Published: 9 Jan at 11 AM Tags: Pound Sterling, Euro Exchange Rate, Euro Crisis, UK, Economy, Inflation, Spain,

The euro continues on its upward trajectory despite some poor data out of the euro zone yesterday as the pressure on the pound mounts following some poor economic data last week and an ever growing expectation that the UK faces the loss of its prized AAA credit rating when this comes up for review later on this month.



The British Retail Consortium (BRC) reported yesterday that in December, UK shop price inflation remained unchanged at a 1.5% year-on-year pace with food inflation falling to 4.1% from 4.6% in November and non-food prices broadly flat after falling 0.3% in November.

Helen Dickinson, British Retail Consortium Director General, said: "Food inflation fell noticeably in December. Past rises in commodity prices are still trickling through the supply chain and wet weather's hitting more crops. But most significantly, global commodity costs have eased in recent months which are helping to reduce food inflation for consumers. Barring any new shocks in the supply chain, I would expect food inflation to stabilise at this sort of level in the short term and we may see it starting to settle to lower levels in the second half of 2013.”

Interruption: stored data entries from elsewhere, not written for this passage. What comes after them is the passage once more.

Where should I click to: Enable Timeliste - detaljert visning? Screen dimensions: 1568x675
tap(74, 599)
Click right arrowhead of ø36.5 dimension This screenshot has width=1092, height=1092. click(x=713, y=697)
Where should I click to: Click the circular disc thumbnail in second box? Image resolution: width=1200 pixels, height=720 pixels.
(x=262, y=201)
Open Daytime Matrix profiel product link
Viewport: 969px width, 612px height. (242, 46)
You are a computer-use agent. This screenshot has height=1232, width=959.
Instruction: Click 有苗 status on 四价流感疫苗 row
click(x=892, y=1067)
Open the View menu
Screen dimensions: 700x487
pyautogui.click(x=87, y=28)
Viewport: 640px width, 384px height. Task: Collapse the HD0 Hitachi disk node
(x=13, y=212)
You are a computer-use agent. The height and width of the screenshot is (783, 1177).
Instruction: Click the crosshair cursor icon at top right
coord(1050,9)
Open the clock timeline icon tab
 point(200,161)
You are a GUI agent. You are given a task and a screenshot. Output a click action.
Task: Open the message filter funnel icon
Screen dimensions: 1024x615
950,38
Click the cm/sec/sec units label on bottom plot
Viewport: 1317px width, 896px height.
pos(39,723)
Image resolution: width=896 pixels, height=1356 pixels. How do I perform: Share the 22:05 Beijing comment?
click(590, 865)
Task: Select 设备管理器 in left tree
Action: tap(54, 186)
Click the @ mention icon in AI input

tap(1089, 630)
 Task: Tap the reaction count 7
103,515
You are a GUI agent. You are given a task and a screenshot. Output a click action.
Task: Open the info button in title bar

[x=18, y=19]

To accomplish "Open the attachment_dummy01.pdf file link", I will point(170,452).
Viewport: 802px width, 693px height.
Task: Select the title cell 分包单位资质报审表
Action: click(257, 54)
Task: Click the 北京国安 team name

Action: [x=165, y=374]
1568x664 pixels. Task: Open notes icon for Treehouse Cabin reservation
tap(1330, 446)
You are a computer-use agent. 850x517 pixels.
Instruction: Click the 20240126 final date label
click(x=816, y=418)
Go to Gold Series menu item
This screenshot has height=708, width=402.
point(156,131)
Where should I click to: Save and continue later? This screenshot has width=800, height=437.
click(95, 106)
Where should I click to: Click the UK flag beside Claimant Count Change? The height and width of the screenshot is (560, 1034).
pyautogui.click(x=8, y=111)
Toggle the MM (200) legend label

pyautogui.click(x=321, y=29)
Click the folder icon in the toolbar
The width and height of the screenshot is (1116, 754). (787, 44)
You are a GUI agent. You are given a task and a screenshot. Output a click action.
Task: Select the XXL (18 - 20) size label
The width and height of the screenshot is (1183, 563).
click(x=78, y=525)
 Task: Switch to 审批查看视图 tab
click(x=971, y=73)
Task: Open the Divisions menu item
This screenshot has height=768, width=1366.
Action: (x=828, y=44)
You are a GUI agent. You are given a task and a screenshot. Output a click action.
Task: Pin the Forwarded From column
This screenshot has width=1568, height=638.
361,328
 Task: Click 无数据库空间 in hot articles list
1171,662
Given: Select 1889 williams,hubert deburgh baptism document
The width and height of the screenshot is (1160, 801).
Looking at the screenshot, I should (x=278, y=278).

In the euro zone, data showed that exports in Germany fell more than expected, a drop of 3.4% compared to consensus expectations of a 0.5% downturn. This after October’s surprise 0.2% increase. Germany’s central bank, the Bundesbank noted last month that weaker demand from the euro zone was hurting the German economy.

The Economy Minister Philipp Rösler said yesterday that the German economy grew by 0.75% in 2012.

Meanwhile, euro zone unemployment hit a new record high of 11.8% in November, according to official figures released yesterday with more than 26m people now unemployed across the EU ( a total of 18.8m in the euro zone).

Spain recorded the highest unemployment rate, at 26.6% with Greece in second place at 20% according to Eurostat, the official European statistics agency. The lowest unemployment rates were recorded in Austria (4.5%), Luxembourg (5.1%), Germany (5.4%) and the Netherlands (5.6%).

The only bright spot yesterday was the news that Ireland swept past a key milestone on its journey towards rehabilitation with international lenders yesterday when its first mainstream debt offering since the 2010 bailout was enthusiastically taken up. The €2.5 billion syndicated fundraising was three times over-subscribed. The favourable response comes a little over two years after Dublin was forced to accept a €67.5 billion rescue from the European Union and International Monetary Fund to enable it to keep paying its bills.



The market’s attention is swiftly turning to tomorrow’s policy decisions from the Bank of England and European Central Bank.